Saved data entries:
★ ★ ★ ★
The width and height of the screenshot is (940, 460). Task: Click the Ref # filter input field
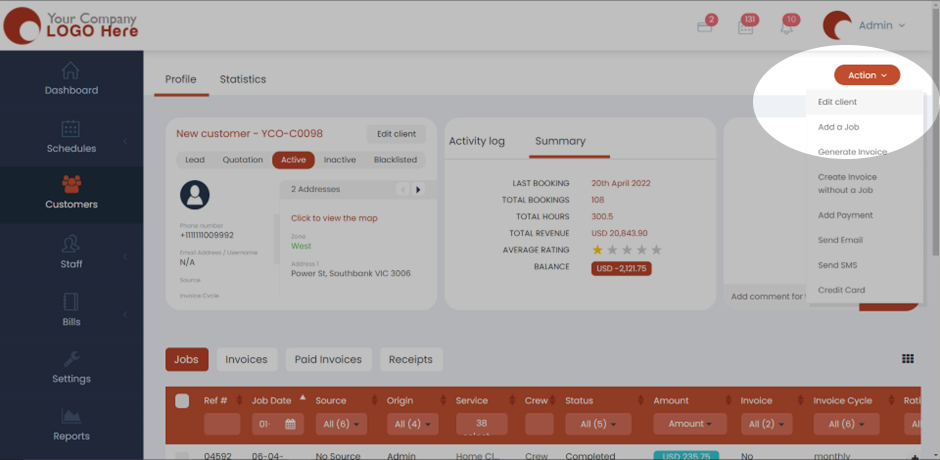tap(221, 424)
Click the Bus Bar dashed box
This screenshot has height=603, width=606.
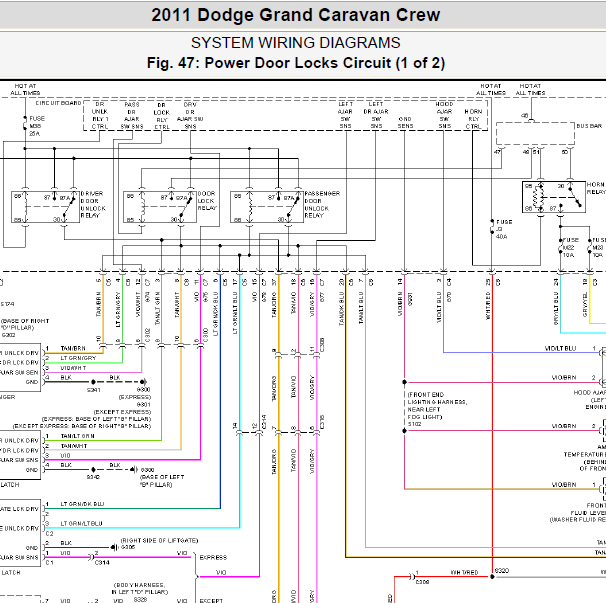click(535, 134)
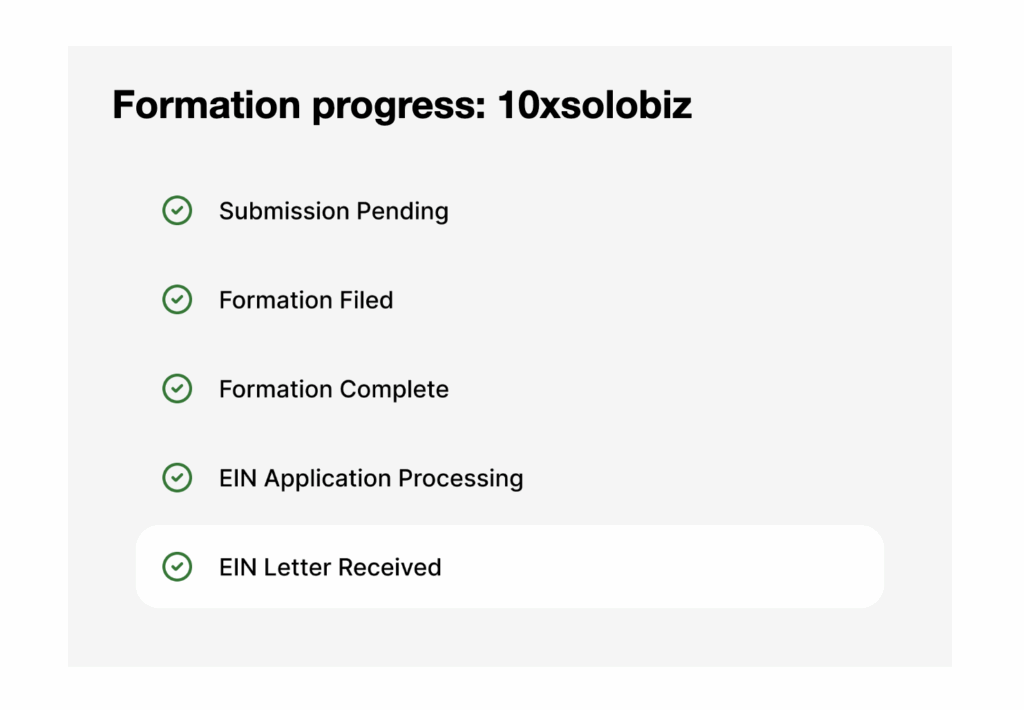1024x710 pixels.
Task: Select the Formation Complete check icon
Action: pyautogui.click(x=177, y=389)
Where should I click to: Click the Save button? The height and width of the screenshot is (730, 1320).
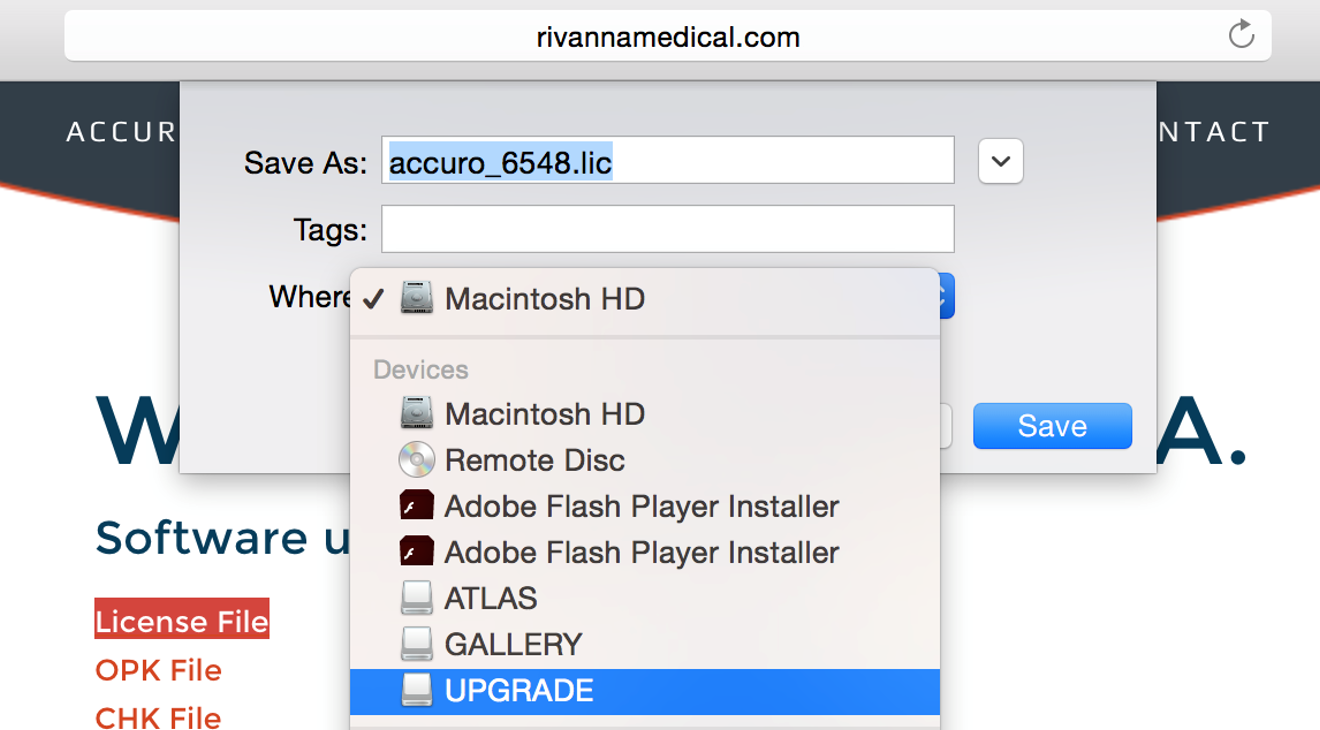point(1053,426)
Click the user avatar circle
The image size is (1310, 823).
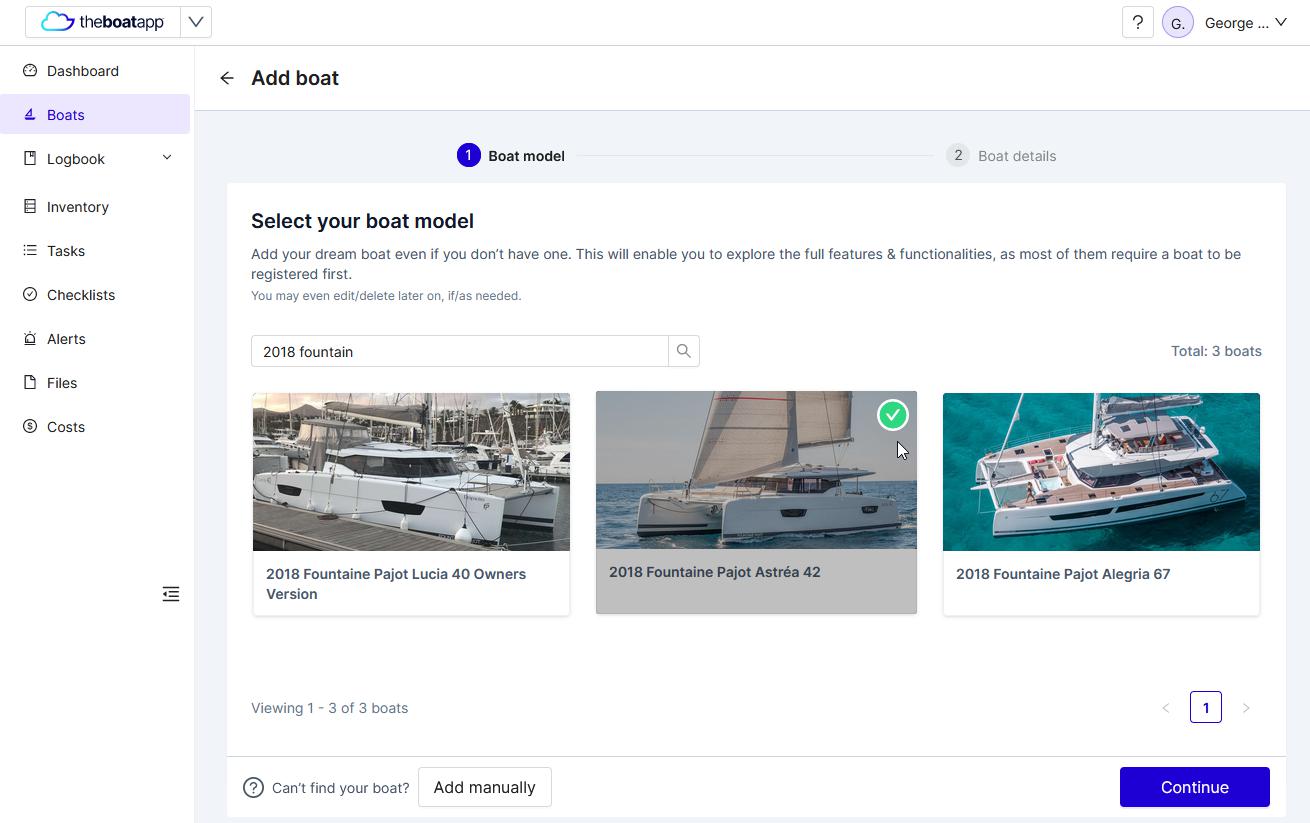[1177, 23]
★ ★ ★ ★
◆ What needs to be done: Retype exactly the lines from the line containing "Click the user avatar circle" through the end of the entries above, including both ends, and leave every picture out.

◆ Exercise result:
Click the user avatar circle
The image size is (1310, 823).
[1177, 23]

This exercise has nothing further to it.